**EXCERPTED DATA**
■ ■ ■ ■
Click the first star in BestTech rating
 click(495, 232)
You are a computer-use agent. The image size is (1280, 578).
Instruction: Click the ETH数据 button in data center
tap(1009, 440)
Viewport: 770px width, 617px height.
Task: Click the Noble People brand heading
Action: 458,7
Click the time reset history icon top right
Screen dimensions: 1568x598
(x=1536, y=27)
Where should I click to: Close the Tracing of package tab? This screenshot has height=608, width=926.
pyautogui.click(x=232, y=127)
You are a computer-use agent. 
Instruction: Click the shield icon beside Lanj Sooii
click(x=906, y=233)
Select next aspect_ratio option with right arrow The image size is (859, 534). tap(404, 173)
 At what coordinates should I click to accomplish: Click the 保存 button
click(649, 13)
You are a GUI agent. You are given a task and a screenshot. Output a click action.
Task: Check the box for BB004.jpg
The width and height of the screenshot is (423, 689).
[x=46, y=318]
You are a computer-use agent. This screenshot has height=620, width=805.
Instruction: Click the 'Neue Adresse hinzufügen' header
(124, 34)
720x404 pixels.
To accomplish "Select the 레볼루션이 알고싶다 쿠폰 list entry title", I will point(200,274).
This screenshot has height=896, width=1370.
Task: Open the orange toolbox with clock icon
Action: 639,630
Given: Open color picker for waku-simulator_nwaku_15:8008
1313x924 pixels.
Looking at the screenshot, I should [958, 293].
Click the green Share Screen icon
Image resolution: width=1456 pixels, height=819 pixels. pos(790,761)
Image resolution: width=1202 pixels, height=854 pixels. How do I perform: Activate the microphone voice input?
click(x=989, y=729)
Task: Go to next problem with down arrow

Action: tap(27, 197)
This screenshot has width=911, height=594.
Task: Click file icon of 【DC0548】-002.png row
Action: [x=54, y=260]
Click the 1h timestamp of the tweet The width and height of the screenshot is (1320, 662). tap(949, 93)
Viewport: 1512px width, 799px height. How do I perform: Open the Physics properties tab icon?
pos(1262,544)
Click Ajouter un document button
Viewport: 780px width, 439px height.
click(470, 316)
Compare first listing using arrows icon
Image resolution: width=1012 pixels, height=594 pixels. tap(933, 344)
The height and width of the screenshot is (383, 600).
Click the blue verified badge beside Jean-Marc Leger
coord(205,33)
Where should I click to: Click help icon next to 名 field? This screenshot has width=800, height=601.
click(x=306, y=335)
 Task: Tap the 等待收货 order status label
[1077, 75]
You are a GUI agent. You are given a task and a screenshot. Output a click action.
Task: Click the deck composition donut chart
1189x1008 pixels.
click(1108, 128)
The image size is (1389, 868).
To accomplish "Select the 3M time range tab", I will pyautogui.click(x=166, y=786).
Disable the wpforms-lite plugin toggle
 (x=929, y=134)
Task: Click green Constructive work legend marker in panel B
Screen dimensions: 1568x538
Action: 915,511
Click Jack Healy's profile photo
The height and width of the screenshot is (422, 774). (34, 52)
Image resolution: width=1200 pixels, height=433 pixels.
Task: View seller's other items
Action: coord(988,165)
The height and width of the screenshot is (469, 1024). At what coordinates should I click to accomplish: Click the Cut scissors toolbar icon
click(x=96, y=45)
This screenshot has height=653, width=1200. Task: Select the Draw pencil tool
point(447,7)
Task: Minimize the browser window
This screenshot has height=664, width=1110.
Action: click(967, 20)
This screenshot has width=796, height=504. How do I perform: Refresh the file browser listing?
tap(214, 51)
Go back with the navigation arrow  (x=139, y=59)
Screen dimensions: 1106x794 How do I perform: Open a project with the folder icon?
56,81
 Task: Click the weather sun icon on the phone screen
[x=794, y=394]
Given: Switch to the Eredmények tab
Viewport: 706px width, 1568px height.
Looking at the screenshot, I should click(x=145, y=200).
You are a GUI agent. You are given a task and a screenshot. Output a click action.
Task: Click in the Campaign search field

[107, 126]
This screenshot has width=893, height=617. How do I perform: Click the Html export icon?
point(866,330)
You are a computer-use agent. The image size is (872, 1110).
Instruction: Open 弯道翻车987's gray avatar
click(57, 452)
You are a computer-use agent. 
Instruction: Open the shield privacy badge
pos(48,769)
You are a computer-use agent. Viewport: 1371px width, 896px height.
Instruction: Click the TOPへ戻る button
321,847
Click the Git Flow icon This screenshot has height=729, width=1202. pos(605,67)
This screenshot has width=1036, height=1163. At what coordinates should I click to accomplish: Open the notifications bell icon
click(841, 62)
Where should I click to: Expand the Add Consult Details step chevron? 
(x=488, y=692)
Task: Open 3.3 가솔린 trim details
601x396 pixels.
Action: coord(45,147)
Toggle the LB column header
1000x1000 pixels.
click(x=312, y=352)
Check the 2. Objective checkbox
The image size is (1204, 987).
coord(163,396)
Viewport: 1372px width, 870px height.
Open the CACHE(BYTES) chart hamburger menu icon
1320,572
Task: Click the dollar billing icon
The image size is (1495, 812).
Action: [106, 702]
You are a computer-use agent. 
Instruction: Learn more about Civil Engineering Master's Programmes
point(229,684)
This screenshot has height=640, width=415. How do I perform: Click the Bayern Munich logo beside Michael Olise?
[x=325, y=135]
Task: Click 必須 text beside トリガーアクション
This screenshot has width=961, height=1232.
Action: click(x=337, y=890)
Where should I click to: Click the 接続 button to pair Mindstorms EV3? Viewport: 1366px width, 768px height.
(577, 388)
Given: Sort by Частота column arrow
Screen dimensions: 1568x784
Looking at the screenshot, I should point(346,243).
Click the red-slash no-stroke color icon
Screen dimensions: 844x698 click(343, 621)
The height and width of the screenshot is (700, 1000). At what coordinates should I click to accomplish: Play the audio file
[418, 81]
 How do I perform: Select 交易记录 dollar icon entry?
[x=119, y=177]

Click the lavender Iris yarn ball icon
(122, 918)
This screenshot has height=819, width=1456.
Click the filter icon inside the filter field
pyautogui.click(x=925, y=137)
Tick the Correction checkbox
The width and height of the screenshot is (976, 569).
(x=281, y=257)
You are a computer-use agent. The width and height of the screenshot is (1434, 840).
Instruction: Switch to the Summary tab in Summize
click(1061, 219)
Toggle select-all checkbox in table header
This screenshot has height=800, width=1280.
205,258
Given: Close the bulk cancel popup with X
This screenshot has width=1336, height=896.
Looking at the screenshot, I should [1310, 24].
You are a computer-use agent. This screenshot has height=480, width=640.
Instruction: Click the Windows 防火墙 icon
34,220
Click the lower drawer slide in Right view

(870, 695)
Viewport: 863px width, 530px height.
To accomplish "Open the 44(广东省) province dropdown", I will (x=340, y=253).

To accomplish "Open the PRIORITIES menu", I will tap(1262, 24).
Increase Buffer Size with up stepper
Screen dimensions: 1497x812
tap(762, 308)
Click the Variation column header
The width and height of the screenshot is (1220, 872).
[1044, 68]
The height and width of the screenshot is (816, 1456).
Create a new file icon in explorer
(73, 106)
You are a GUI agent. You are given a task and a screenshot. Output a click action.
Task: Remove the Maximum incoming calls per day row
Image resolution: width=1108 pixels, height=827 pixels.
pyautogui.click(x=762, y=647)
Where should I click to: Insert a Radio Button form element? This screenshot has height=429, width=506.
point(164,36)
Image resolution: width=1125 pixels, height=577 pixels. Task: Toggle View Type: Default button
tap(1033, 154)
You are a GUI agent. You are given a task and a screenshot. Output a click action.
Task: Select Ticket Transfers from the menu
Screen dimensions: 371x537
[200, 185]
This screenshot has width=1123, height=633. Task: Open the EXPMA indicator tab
■ ■ ■ ■
**REQUIRED WORK**
Write every line of the entries above as a JSON list of strings, one string per line, with blank lines left out.

**OUTPUT FOR THIS EXERCISE**
[
  "Click the first star in BestTech rating",
  " click(495, 232)",
  "You are a computer-use agent. The image size is (1280, 578).",
  "Instruction: Click the ETH数据 button in data center",
  "tap(1009, 440)",
  "Viewport: 770px width, 617px height.",
  "Task: Click the Noble People brand heading",
  "Action: 458,7",
  "Click the time reset history icon top right",
  "Screen dimensions: 1568x598",
  "(x=1536, y=27)",
  "Where should I click to: Close the Tracing of package tab? This screenshot has height=608, width=926.",
  "pyautogui.click(x=232, y=127)",
  "You are a computer-use agent. ",
  "Instruction: Click the shield icon beside Lanj Sooii",
  "click(x=906, y=233)",
  "Select next aspect_ratio option with right arrow The image size is (859, 534). tap(404, 173)",
  " At what coordinates should I click to accomplish: Click the 保存 button",
  "click(649, 13)",
  "You are a GUI agent. You are given a task and a screenshot. Output a click action.",
  "Task: Check the box for BB004.jpg",
  "The width and height of the screenshot is (423, 689).",
  "[x=46, y=318]",
  "You are a computer-use agent. This screenshot has height=620, width=805.",
  "Instruction: Click the 'Neue Adresse hinzufügen' header",
  "(124, 34)",
  "720x404 pixels.",
  "To accomplish \"Select the 레볼루션이 알고싶다 쿠폰 list entry title\", I will point(200,274).",
  "This screenshot has height=896, width=1370.",
  "Task: Open the orange toolbox with clock icon",
  "Action: 639,630",
  "Given: Open color picker for waku-simulator_nwaku_15:8008",
  "1313x924 pixels.",
  "Looking at the screenshot, I should [958, 293].",
  "Click the green Share Screen icon",
  "Image resolution: width=1456 pixels, height=819 pixels. pos(790,761)",
  "Image resolution: width=1202 pixels, height=854 pixels. How do I perform: Activate the microphone voice input?",
  "click(x=989, y=729)",
  "Task: Go to next problem with down arrow",
  "Action: tap(27, 197)",
  "This screenshot has width=911, height=594.",
  "Task: Click file icon of 【DC0548】-002.png row",
  "Action: [x=54, y=260]",
  "Click the 1h timestamp of the tweet The width and height of the screenshot is (1320, 662). tap(949, 93)",
  "Viewport: 1512px width, 799px height. How do I perform: Open the Physics properties tab icon?",
  "pos(1262,544)",
  "Click Ajouter un document button",
  "Viewport: 780px width, 439px height.",
  "click(470, 316)",
  "Compare first listing using arrows icon",
  "Image resolution: width=1012 pixels, height=594 pixels. tap(933, 344)",
  "The height and width of the screenshot is (383, 600).",
  "Click the blue verified badge beside Jean-Marc Leger",
  "coord(205,33)",
  "Where should I click to: Click help icon next to 名 field? This screenshot has width=800, height=601.",
  "click(x=306, y=335)",
  " Task: Tap the 等待收货 order status label",
  "[1077, 75]",
  "You are a GUI agent. You are given a task and a screenshot. Output a click action.",
  "Task: Click the deck composition donut chart",
  "1189x1008 pixels.",
  "click(1108, 128)",
  "The image size is (1389, 868).",
  "To accomplish \"Select the 3M time range tab\", I will pyautogui.click(x=166, y=786).",
  "Disable the wpforms-lite plugin toggle",
  " (x=929, y=134)",
  "Task: Click green Constructive work legend marker in panel B",
  "Screen dimensions: 1568x538",
  "Action: 915,511",
  "Click Jack Healy's profile photo",
  "The height and width of the screenshot is (422, 774). (34, 52)",
  "Image resolution: width=1200 pixels, height=433 pixels.",
  "Task: View seller's other items",
  "Action: coord(988,165)",
  "The height and width of the screenshot is (469, 1024). At what coordinates should I click to accomplish: Click the Cut scissors toolbar icon",
  "click(x=96, y=45)",
  "This screenshot has height=653, width=1200. Task: Select the Draw pencil tool",
  "point(447,7)",
  "Task: Minimize the browser window",
  "This screenshot has height=664, width=1110.",
  "Action: click(967, 20)",
  "This screenshot has width=796, height=504. How do I perform: Refresh the file browser listing?",
  "tap(214, 51)",
  "Go back with the navigation arrow  (x=139, y=59)",
  "Screen dimensions: 1106x794 How do I perform: Open a project with the folder icon?",
  "56,81",
  " Task: Click the weather sun icon on the phone screen",
  "[x=794, y=394]",
  "Given: Switch to the Eredmények tab",
  "Viewport: 706px width, 1568px height.",
  "Looking at the screenshot, I should click(x=145, y=200).",
  "You are a GUI agent. You are given a task and a screenshot. Output a click action.",
  "Task: Click in the Campaign search field",
  "[107, 126]",
  "This screenshot has width=893, height=617. How do I perform: Click the Html export icon?",
  "point(866,330)",
  "You are a computer-use agent. The image size is (872, 1110).",
  "Instruction: Open 弯道翻车987's gray avatar",
  "click(57, 452)",
  "You are a computer-use agent. ",
  "Instruction: Open the shield privacy badge",
  "pos(48,769)",
  "You are a computer-use agent. Viewport: 1371px width, 896px height.",
  "Instruction: Click the TOPへ戻る button",
  "321,847",
  "Click the Git Flow icon This screenshot has height=729, width=1202. pos(605,67)",
  "This screenshot has width=1036, height=1163. At what coordinates should I click to accomplish: Open the notifications bell icon",
  "click(841, 62)",
  "Where should I click to: Expand the Add Consult Details step chevron? ",
  "(x=488, y=692)",
  "Task: Open 3.3 가솔린 trim details",
  "601x396 pixels.",
  "Action: coord(45,147)",
  "Toggle the LB column header",
  "1000x1000 pixels.",
  "click(x=312, y=352)",
  "Check the 2. Objective checkbox",
  "The image size is (1204, 987).",
  "coord(163,396)",
  "Viewport: 1372px width, 870px height.",
  "Open the CACHE(BYTES) chart hamburger menu icon",
  "1320,572",
  "Task: Click the dollar billing icon",
  "The image size is (1495, 812).",
  "Action: [106, 702]",
  "You are a computer-use agent. ",
  "Instruction: Learn more about Civil Engineering Master's Programmes",
  "point(229,684)",
  "This screenshot has height=640, width=415. How do I perform: Click the Bayern Munich logo beside Michael Olise?",
  "[x=325, y=135]",
  "Task: Click 必須 text beside トリガーアクション",
  "This screenshot has width=961, height=1232.",
  "Action: click(x=337, y=890)",
  "Where should I click to: Click the 接続 button to pair Mindstorms EV3? Viewport: 1366px width, 768px height.",
  "(577, 388)",
  "Given: Sort by Частота column arrow",
  "Screen dimensions: 1568x784",
  "Looking at the screenshot, I should point(346,243).",
  "Click the red-slash no-stroke color icon",
  "Screen dimensions: 844x698 click(343, 621)",
  "The height and width of the screenshot is (700, 1000). At what coordinates should I click to accomplish: Play the audio file",
  "[418, 81]",
  " How do I perform: Select 交易记录 dollar icon entry?",
  "[x=119, y=177]",
  "Click the lavender Iris yarn ball icon",
  "(122, 918)",
  "This screenshot has height=819, width=1456.",
  "Click the filter icon inside the filter field",
  "pyautogui.click(x=925, y=137)",
  "Tick the Correction checkbox",
  "The width and height of the screenshot is (976, 569).",
  "(x=281, y=257)",
  "You are a computer-use agent. The width and height of the screenshot is (1434, 840).",
  "Instruction: Switch to the Summary tab in Summize",
  "click(1061, 219)",
  "Toggle select-all checkbox in table header",
  "This screenshot has height=800, width=1280.",
  "205,258",
  "Given: Close the bulk cancel popup with X",
  "This screenshot has width=1336, height=896.",
  "Looking at the screenshot, I should [1310, 24].",
  "You are a computer-use agent. This screenshot has height=480, width=640.",
  "Instruction: Click the Windows 防火墙 icon",
  "34,220",
  "Click the lower drawer slide in Right view",
  "(870, 695)",
  "Viewport: 863px width, 530px height.",
  "To accomplish \"Open the 44(广东省) province dropdown\", I will (x=340, y=253).",
  "To accomplish \"Open the PRIORITIES menu\", I will tap(1262, 24).",
  "Increase Buffer Size with up stepper",
  "Screen dimensions: 1497x812",
  "tap(762, 308)",
  "Click the Variation column header",
  "The width and height of the screenshot is (1220, 872).",
  "[1044, 68]",
  "The height and width of the screenshot is (816, 1456).",
  "Create a new file icon in explorer",
  "(73, 106)",
  "You are a GUI agent. You are given a task and a screenshot. Output a click action.",
  "Task: Remove the Maximum incoming calls per day row",
  "Image resolution: width=1108 pixels, height=827 pixels.",
  "pyautogui.click(x=762, y=647)",
  "Where should I click to: Insert a Radio Button form element? This screenshot has height=429, width=506.",
  "point(164,36)",
  "Image resolution: width=1125 pixels, height=577 pixels. Task: Toggle View Type: Default button",
  "tap(1033, 154)",
  "You are a GUI agent. You are given a task and a screenshot. Output a click action.",
  "Task: Select Ticket Transfers from the menu",
  "Screen dimensions: 371x537",
  "[200, 185]",
  "This screenshot has width=1123, height=633. Task: Open the EXPMA indicator tab"
]